Telehealth follow-up consultations following an emergency department visit were associated with 28 more repeat ED encounters and nearly 11 more return hospital admissions per 1000 patients compared with in-person follow-ups, UCLA research suggests.
The findings, to be published in the peer-reviewed JAMA Network Open, held true even when the researchers controlled for the seriousness of patients’ conditions, co-morbidities, and sociodemographic factors.
One of the first studies to link telemedicine with these negative outcomes, these findings come out just when policymakers and payors are in active discussions about whether and in what situations telemedicine should continue to be reimbursed.
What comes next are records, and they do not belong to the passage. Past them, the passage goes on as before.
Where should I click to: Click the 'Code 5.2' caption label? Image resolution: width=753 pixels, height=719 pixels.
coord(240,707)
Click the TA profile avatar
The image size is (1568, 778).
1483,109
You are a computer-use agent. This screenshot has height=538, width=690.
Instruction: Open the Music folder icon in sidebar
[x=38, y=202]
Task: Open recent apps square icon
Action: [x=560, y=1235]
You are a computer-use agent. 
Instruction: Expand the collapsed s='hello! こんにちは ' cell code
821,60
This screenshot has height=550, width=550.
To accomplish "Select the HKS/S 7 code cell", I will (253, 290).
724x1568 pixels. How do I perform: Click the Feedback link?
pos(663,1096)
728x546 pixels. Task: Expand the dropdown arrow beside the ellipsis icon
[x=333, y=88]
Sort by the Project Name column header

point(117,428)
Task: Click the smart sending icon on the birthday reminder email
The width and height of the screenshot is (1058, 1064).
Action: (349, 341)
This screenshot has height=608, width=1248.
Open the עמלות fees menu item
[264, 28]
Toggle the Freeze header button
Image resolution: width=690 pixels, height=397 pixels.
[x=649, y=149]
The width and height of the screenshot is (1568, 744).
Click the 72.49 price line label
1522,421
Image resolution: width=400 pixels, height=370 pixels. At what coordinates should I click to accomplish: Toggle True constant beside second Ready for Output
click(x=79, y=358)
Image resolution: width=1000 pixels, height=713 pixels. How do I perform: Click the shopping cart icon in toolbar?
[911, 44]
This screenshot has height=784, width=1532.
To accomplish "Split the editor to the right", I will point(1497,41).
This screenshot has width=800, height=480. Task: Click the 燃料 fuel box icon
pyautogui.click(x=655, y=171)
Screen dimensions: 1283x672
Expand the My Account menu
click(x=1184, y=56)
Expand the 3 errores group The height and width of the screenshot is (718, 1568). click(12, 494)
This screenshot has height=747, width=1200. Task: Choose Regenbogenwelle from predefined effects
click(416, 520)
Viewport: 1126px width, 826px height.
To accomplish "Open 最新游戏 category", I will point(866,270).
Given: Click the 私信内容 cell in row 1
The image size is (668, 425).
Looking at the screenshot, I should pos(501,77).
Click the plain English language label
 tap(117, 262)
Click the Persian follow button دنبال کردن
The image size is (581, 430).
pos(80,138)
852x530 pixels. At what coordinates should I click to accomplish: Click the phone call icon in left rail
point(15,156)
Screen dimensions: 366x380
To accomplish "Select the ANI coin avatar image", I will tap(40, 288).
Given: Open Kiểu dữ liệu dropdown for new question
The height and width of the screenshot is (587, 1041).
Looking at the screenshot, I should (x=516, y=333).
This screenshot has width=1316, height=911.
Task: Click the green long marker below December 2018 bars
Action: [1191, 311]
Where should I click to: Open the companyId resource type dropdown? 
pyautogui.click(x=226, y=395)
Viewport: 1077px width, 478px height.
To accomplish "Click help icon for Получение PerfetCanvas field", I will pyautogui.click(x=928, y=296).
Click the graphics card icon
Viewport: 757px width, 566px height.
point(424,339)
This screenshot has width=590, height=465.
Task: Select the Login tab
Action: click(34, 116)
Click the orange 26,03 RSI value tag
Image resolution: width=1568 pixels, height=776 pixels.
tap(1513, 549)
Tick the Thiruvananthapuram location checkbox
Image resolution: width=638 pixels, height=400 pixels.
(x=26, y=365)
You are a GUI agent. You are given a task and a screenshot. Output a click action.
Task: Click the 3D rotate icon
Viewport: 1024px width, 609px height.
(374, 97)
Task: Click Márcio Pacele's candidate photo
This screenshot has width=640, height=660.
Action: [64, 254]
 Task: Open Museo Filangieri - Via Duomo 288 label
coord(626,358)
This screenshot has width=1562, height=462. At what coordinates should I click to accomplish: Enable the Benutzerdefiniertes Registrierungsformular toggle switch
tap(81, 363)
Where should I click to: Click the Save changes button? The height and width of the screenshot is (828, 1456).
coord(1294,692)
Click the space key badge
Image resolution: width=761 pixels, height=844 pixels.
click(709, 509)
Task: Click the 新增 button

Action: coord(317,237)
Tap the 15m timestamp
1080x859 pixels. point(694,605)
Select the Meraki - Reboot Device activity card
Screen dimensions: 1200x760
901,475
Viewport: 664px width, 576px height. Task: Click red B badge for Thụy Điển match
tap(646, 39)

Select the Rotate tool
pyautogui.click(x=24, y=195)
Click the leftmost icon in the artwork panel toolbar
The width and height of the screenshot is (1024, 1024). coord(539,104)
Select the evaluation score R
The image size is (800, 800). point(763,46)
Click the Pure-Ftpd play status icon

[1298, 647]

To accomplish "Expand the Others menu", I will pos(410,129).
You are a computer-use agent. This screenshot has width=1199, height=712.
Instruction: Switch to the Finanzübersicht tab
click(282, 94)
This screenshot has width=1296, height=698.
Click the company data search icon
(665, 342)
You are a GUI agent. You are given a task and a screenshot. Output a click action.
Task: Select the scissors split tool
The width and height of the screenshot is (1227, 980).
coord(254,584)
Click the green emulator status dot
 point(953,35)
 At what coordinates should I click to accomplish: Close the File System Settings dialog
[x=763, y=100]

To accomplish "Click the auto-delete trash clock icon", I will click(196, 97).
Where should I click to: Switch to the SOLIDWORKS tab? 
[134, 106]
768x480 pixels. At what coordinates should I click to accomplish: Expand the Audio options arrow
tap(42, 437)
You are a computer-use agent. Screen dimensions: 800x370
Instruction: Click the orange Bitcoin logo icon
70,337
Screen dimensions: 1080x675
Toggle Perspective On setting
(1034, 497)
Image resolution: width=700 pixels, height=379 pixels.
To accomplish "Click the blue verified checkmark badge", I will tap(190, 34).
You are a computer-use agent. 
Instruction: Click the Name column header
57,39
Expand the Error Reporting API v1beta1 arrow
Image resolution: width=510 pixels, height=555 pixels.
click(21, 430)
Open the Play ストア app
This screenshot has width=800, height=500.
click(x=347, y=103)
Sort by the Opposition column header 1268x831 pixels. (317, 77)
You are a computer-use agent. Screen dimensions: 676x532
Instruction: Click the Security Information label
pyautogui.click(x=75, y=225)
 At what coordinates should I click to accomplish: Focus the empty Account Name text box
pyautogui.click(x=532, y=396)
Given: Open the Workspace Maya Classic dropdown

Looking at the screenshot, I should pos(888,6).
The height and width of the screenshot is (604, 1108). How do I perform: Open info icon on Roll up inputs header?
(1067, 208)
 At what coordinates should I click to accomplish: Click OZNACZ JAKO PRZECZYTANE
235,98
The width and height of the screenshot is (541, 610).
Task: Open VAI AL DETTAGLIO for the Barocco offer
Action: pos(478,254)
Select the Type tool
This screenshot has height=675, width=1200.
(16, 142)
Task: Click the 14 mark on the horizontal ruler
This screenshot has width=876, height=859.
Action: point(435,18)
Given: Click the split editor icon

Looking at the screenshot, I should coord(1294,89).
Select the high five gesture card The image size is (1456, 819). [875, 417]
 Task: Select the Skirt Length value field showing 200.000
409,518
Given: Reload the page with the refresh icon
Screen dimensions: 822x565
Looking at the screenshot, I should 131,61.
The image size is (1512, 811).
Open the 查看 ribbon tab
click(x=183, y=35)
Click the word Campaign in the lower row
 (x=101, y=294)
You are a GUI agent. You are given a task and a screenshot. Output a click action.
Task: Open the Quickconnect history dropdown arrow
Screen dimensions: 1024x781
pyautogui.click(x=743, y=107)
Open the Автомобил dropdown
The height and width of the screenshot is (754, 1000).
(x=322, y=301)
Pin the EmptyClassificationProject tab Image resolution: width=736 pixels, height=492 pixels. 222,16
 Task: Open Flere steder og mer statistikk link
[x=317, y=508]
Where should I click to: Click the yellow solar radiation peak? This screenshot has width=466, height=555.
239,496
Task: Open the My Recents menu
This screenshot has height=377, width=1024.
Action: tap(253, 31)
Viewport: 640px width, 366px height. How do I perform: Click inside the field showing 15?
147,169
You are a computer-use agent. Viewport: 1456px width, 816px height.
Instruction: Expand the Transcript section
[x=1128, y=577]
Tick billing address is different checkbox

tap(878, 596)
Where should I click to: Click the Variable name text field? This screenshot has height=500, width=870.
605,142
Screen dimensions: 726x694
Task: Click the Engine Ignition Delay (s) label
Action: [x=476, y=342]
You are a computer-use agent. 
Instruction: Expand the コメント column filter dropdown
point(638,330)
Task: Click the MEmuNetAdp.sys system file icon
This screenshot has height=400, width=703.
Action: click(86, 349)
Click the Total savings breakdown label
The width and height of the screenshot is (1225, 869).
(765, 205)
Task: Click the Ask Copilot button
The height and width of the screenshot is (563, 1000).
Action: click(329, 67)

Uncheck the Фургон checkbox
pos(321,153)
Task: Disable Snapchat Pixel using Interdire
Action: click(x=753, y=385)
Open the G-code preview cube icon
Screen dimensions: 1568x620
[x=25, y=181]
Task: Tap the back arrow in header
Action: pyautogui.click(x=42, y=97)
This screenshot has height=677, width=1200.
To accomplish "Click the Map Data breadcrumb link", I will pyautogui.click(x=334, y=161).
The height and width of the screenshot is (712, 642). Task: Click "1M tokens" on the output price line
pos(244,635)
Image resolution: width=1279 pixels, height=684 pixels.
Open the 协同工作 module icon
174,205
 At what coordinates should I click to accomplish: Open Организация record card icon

Though showing a jump in emergency department returns and hospitalizations after telemedicine consultations, the findings are no reason to completely abandon the use of telehealth for health care follow-ups, said Dr. Vivek Shah, resident physician in the department of emergency medicine at Harbor-UCLA Medical Center and the study’s lead author.
“It’s just that in the current context, telehealth may not be appropriate for all ED follow-up care,” said Shah, who conducted the research as a student at the David Geffen School of Medicine at UCLA. “Other groups have shown the benefits of telehealth in specific scenarios with clear care plans, such as chronic obstructive pulmonary disease, heart failure, or diabetes management. But the scenario of an ED follow-up is different in that patients may be seen for a myriad of acute conditions, rather than chronic conditions that their primary care physician knows well or has been managing for many years.”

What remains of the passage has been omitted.